Kirk Küçük Inci Kimlik Konuk Defterim Favori Sitelerim Foto Albüm Önsöz Ögüt Kitaplar Sevgi Dogruluk Vatan Birlik Ana Bayrak Zaman Sorumluluk Yalan Istiklâl  Hürriyet Hayat Deger Verme Söylemez Sultan Ayna Kiskançlik Mektup Can Serenler Eglen Güllü Altin Yaprak Cumhuriyet  Merak Türk Olmak Çiçekler  Umut Yazmak Hasret Güven Türk Mucizesi Okumak Olsaydim Yalnizlik Çocuklar Basari Çagdas Uygarlik Kader Masali Son Söz Mektup



      Hürriyet, gürül gürül kaynayan bir pınardır.
      
      
      HÜRRİYET
      
      Genellikle bütün sözlükler hürriyet için: "Esir ve köle olmayıp tamamen hür ve müstakil olma, âzâdlık." tarifinde birleşirler. Ne dersiniz, ilkin bu tanımı biraz açalım değil mi? Esirleri bilirsiniz. Ya para ile satın alınmışlardır, ya da bir savaşta tutsağımız olmuşlardır. Köle de başkasına kul olmak, onun dileğinden çıkmamak demektir. Her iki durumdaki insanın eli, kolu bağlıdır. Ağız tadıyla yaşadığı hayatın farkına varamaz. Halbuki insan için en güzeli, kendi başına buyruk olmaktır. Böylece niçin yaşadığımızın anlamına varır, yalnız Tanrı'ya boyun eğer ve bazı toplum kurallarına uyarız.

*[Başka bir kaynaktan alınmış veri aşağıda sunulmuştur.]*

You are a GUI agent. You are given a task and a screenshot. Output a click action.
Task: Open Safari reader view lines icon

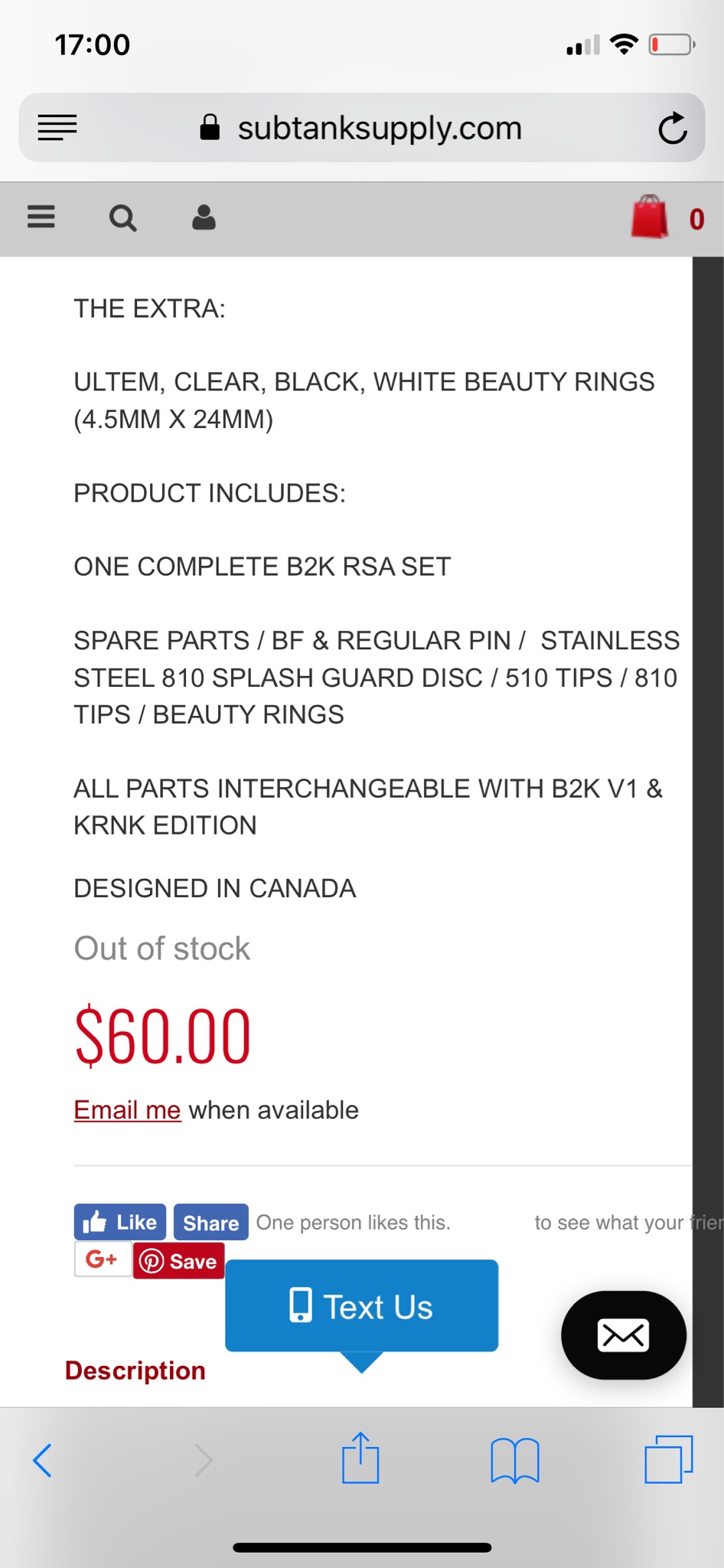(x=57, y=128)
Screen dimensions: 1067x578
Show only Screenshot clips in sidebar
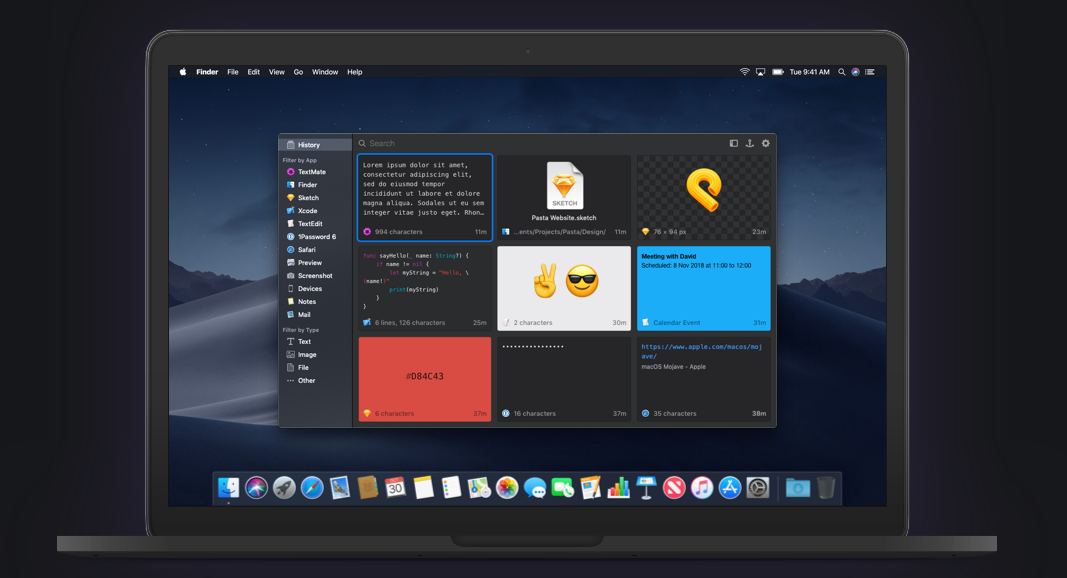(x=314, y=276)
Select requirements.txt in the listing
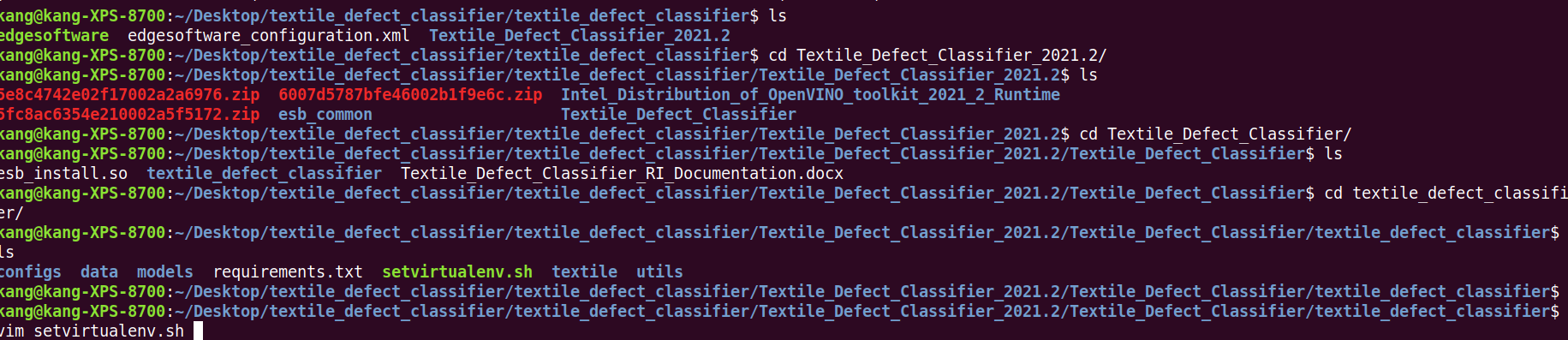 point(288,272)
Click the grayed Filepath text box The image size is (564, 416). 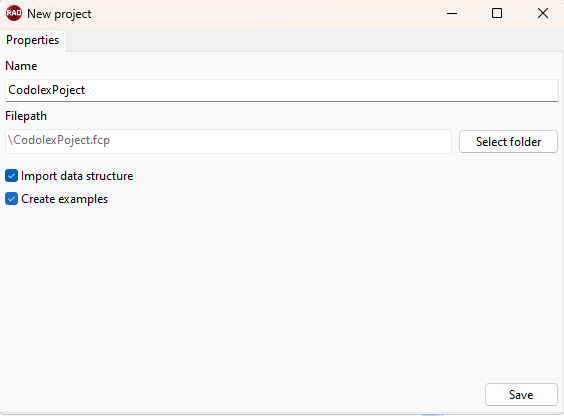pyautogui.click(x=228, y=141)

      Bence hürriyet, içinde yaşadığımız topluma ağız tadı veren ruhtur. Bu ruhun ışığında yıkanır, onu iyi anlayabilirsek, onun mavi aydınlığında mutluluğun doruğuna ulaşabiliriz. Hürriyet, güzel bir gelin gibidir. Nasıl ona sahip çıkmak için varımızı yoğumuzu ortaya koyarsak, elden çıkarmamak için de, öylece davranmalıyız. Anlayacağınız, hürriyeti kazanmak ve korumak, oldukça zordur.

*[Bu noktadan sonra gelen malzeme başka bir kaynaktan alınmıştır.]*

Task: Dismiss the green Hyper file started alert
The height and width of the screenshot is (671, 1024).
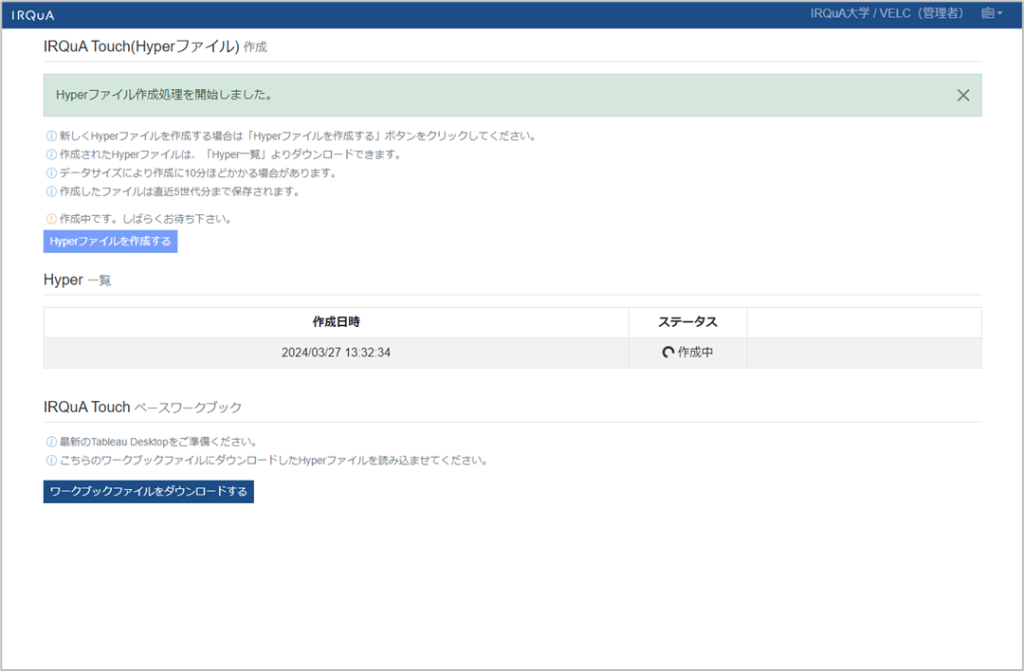Action: (x=963, y=95)
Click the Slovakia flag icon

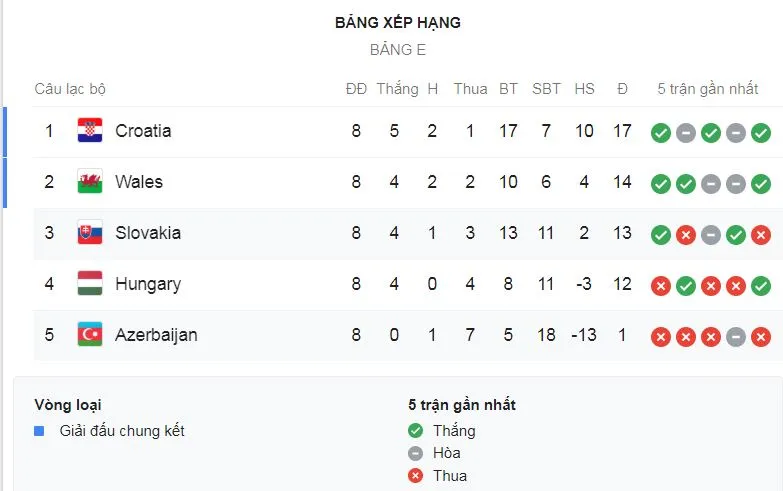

      Şimdi mutlu bir hayatımız var. Bu yüzden olmalı, birçoklarımız hürriyetin değerini anlayamıyoruz. Bazılarımız kendilerini hürriyetin odak noktası olarak görüyorlar. Öyleleri için önemli olan da, kendi başına buyruk olmak, dilediğince yaşamak, aklına eseni uluorta söylemektir. İşte bunlar, yanılıyorlar. Biz, insanlık yönünden de birbirimize muhtacız. Karşılıklı dertlerimize merhem olmak, mutluluklarımızı paylaşmak, güçlüklerimizi kolaylaştırmak varken, birçok kere suları tersine akıtır, hürriyetimizden oluruz. Kişiler için en büyük acı da, budur sanırım. Yanılıyor muyum?
      Sözün ucu; hürriyet, disiplin demektir. Yani, içinde yaşadığımız toplumun sergilediği kurallara, kanunlara, gelenek ve göreneklere sıkıca sarılmak, onları gözbebeğimiz bellemektir... "Bu dediklerin, yukarıdaki tanımla çelişmiyor mu?" diyeceksiniz. Belki! Fakat hemen söyleyeyim: İnsan, tek başına kendi göbeğini kesemez.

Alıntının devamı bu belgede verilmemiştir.